PASSAGE SHOWN>

Read the full post here.

Dog Whistles to Bullhorns: Racial Rhetoric in Presidential Campaigns, 1984-2016

By Nicholas Valentino, James Newburg and Fabian Neuner

ICYMI (In Case You Missed It), the following work was presented at the 2018 Annual Meeting of the American Political Science Association (APSA).  The presentation, titled “Dog Whistles to Bullhorns: Racial Rhetoric in Presidential Campaigns, 1984-2016” was a part of the session “Framing Politics: The Importance of Tone and Racial Rhetoric for Framing Effects” on Friday, August 31, 2018.

Political candidates’ use of coded language to express controversial attitudes on race is nothing new – but is it more common than in the past? Nicholas Valentino, James Newburg, and Fabian Neuner analyzed data from 1984 to the present that showed campaign rhetoric in 2016 included more racial rhetoric, negative racial group outreach, and negative mentions of racial groups than any other campaign they studied.

MATERIAL SUPPLIED>

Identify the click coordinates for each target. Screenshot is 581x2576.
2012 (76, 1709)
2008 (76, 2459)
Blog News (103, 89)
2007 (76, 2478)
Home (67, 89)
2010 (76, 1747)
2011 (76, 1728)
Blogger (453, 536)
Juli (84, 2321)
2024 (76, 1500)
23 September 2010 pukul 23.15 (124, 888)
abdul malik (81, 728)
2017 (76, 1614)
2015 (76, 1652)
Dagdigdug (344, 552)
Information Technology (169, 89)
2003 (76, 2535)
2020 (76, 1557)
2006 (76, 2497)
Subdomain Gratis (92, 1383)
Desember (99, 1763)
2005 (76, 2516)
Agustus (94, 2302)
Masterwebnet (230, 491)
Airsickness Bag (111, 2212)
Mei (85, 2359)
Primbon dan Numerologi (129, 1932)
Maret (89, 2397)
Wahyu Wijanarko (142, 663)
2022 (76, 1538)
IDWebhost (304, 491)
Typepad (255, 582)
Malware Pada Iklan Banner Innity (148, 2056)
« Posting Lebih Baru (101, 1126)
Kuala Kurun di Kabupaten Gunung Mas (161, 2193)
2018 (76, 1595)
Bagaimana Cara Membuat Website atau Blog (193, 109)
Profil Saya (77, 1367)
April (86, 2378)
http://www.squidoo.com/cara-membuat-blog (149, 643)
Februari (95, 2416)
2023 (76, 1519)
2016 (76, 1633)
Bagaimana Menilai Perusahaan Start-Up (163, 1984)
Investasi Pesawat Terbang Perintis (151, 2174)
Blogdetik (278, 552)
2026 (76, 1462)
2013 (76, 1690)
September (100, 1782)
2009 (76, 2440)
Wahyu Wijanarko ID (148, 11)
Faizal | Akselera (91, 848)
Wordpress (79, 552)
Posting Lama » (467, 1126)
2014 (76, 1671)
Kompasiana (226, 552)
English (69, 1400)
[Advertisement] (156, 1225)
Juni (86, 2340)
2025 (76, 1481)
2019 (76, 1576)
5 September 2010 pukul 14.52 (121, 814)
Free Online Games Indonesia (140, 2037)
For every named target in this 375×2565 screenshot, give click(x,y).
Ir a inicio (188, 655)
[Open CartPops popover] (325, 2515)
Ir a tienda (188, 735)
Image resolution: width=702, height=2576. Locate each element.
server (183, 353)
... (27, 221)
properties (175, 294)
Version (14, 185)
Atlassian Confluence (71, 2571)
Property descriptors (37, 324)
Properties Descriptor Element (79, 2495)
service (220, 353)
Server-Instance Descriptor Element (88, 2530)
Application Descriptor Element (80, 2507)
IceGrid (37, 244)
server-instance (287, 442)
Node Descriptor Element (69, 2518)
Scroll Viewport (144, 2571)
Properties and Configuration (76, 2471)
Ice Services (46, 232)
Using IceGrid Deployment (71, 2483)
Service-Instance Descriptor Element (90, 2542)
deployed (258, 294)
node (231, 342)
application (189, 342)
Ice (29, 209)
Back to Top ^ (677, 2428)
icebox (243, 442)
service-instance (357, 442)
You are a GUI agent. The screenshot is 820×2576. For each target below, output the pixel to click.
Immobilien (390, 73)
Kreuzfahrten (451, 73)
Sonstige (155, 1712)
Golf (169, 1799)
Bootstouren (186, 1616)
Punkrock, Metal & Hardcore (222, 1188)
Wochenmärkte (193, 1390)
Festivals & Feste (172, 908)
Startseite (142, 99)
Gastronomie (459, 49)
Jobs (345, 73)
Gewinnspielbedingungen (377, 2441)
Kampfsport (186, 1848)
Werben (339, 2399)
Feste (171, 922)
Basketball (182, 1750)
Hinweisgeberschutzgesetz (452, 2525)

PROMPT> In the post above about racial rhetoric in presidential campaigns, on what date was the presentation part of the APSA session?

RESULT> Friday, August 31, 2018.